Limitations include the retrospective design and reliance on the HCUP-NIS database, which lacks granular clinical details such as cancer staging, treatment regimens and smoking history. This limits analysis of cancer treatments impact on pregnancy outcomes. ORs were calculated based on the specific number of cases and controls within each group, with outcomes involving fewer than 11 cases represented as < 11 in accordance with HCUP database regulations to maintain patient anonymity. The study period (2004–2014) reflects ICD-9 use, as ICD-10 codes, introduced in 2015, are not directly comparable. This may affect the generalisability of findings to more recent advancements in cancer treatment and prenatal care. The rarity of lung cancer during pregnancy resulted in a small sample size, reducing statistical power and increasing the risk of false-positive results due to multiple comparisons. While we conducted a matched analysis to address confounding, the limited power of this approach failed to detect significant differences, even for outcomes like maternal death. While we acknowledge overfitting as a potential limitation, our unmatched analysis offers more robust insights, despite the inherent challenges of studying rare conditions.

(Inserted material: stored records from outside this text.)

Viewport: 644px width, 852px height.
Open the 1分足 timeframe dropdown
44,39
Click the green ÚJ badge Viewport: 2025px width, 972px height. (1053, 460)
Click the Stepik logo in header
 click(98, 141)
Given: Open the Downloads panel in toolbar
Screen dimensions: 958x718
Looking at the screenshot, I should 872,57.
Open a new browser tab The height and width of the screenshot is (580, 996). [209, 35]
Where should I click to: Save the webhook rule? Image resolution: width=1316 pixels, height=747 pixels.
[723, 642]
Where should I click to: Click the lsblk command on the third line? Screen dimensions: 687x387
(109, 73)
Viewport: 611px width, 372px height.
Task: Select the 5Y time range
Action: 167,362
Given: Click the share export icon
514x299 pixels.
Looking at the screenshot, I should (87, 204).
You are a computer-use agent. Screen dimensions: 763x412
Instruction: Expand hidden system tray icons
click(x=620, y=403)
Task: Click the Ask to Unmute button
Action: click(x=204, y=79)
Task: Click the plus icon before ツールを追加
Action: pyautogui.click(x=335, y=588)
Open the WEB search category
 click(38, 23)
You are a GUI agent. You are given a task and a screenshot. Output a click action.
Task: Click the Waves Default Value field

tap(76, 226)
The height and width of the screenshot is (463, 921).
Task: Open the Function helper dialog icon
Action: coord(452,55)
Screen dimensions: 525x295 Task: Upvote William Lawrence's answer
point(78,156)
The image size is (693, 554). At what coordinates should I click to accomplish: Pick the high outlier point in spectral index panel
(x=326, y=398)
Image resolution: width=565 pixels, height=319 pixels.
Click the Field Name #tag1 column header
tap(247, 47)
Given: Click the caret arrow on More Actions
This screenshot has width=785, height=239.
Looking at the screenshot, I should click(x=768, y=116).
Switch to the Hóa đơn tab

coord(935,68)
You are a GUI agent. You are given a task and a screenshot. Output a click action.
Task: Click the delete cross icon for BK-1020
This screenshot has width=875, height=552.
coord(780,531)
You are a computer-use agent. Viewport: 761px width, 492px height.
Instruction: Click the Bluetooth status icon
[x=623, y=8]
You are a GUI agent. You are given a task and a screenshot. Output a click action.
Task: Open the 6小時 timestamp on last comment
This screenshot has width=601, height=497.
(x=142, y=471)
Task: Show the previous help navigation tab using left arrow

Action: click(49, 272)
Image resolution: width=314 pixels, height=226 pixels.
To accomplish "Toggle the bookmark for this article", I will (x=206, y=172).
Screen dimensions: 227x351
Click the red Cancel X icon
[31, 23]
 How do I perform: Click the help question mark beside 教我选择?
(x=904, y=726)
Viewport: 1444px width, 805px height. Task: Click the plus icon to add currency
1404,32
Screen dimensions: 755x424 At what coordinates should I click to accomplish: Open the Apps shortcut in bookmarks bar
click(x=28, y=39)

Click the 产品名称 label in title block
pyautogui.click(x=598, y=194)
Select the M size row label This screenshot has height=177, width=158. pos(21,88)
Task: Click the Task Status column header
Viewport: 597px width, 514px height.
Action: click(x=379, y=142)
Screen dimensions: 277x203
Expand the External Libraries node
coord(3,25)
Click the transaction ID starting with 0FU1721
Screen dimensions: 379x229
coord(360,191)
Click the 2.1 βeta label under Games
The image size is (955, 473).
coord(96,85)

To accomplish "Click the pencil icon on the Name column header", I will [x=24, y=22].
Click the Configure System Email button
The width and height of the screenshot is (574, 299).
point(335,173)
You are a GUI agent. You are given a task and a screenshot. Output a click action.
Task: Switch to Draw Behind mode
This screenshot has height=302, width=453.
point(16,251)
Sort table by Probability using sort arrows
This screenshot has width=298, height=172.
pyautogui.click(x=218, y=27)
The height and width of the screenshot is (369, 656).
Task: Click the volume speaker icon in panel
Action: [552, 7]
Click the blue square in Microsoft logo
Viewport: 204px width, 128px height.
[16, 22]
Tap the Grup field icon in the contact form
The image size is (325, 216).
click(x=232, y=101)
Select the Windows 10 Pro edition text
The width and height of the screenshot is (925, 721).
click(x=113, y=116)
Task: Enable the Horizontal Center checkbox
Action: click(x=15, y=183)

By analysing 40 cases, this study quantified risks such as VTE (p < 0.001) and DIC (p = 0.04) and offered new insights into the association between lung cancer and placental complications. These findings enhance the understanding of specific risks and support the development of tailored antenatal care strategies for this high-risk population, including recommendations for referral to high-risk units and structured follow-up of these pregnancies.